D'autres explications sont possibles : une prudence nouvelle des employeurs dans la formulation de leurs offres, un changement dans la composition des employeurs qui affichent activement, ou simplement une variation conjoncturelle qu'un troisième cycle annuel pourrait infirmer.

« Plusieurs entreprises et cabinets hésitent à afficher ouvertement une exigence en anglais par souci de conformité avec la législation linguistique. Dans les faits, cependant, ce sont très souvent les candidats bilingues qui sont privilégiés lors du processus de sélection », note Marina Gérard.


Deux lectures, selon où on se trouve

Pour les candidats, le message n'est pas que l'anglais cesse d'être utile en droit — il l'est encore, surtout pour les postes seniors, montréalais ou orientés vers les affaires. Mais une part croissante du marché s'ouvre aux juristes qui exercent principalement en français, en particulier hors de la métropole.

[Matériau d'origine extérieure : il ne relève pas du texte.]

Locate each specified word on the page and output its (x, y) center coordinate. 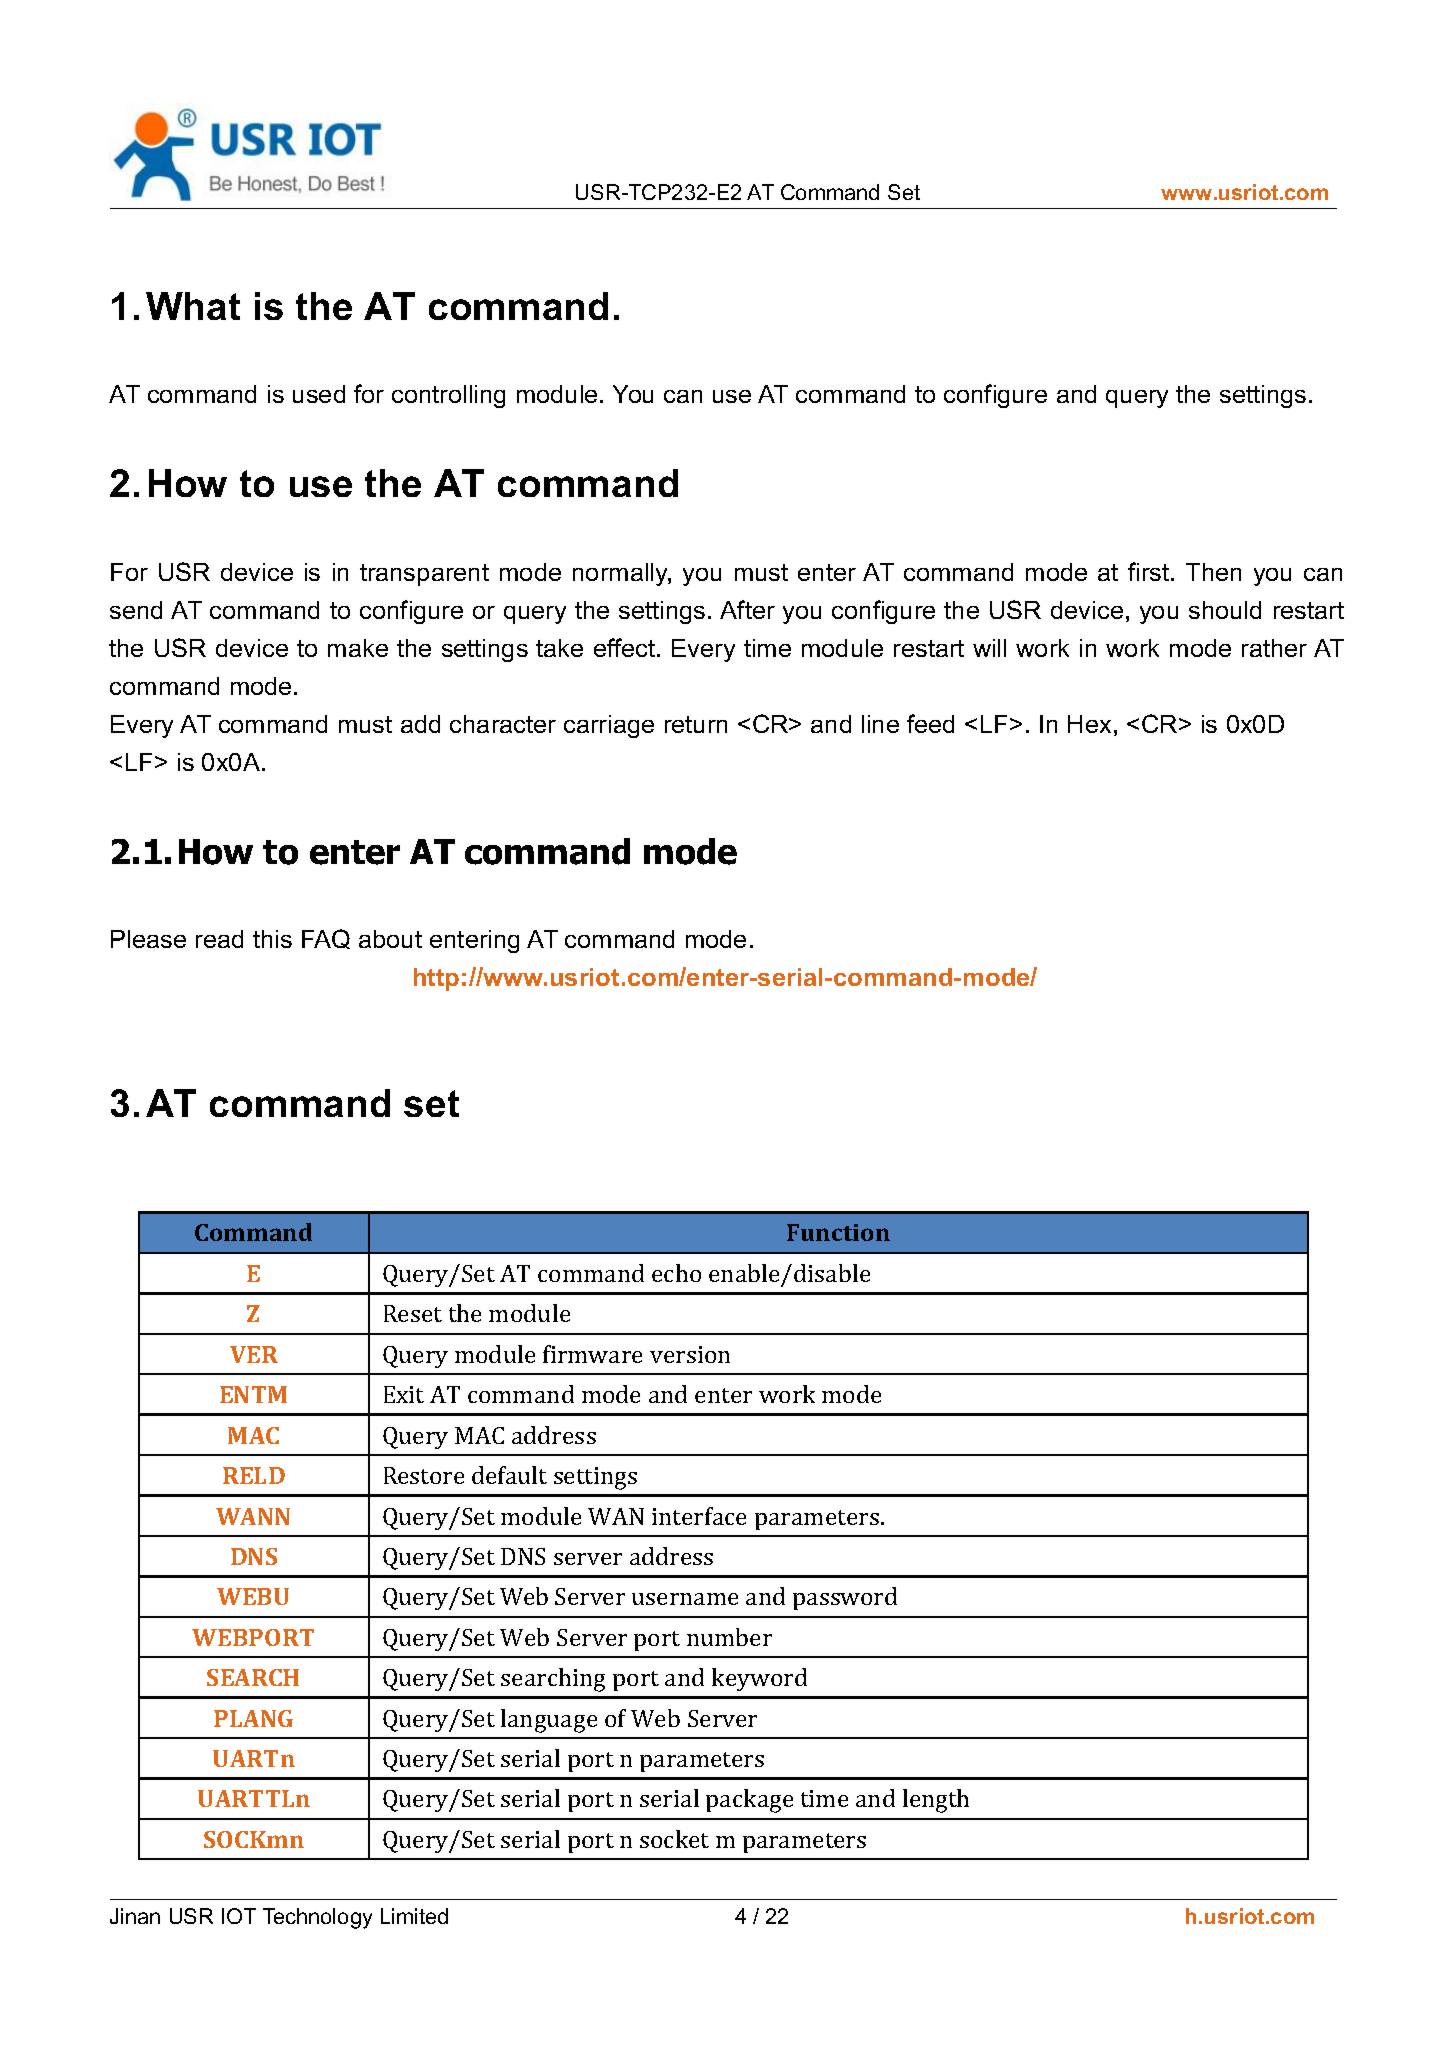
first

Pour les employeurs, l'exercice mérite d'être posé clairement : exiger l'anglais par réflexe, sur un poste où il n'est pas strictement nécessaire, c'est se priver d'une partie du bassin de talents francophones qualifiés — dans un marché où les candidats d'expérience se font déjà rares. Chaque exigence linguistique devrait correspondre à un besoin réel du poste.

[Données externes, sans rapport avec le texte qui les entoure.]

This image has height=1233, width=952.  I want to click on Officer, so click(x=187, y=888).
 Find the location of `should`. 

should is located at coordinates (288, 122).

Le mouvement observé est à suivre. Droit-inc poursuivra l'analyse dans les prochaines éditions de son baromètre du marché juridique québécois.

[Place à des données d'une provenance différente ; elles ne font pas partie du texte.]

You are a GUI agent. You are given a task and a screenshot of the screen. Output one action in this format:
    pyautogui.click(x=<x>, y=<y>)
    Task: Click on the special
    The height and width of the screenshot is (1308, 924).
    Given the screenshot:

MéthodologieAnalyse de 1 451 offres d'emploi pour avocats et conseillers juridiques publiées sur Droit-inc entre le 1er juin 2024 et le 1er juin 2026, dont 99 % au Québec. Les pourcentages portent sur la proportion d'offres mentionnant l'anglais aux côtés du français, sans distinction entre « anglais exigé », « anglais souhaité » et « anglais un atout » — distinction non disponible à ce stade dans les données extraites. La comparaison s'effectue sur deux années glissantes de douze mois (juin 2024-mai 2025 et juin 2025-mai 2026). Les données salariales portent sur les 22 % d'offres ayant divulgué une fourchette de rémunération, une sous-population biaisée vers le secteur public, parapublic et OBNL.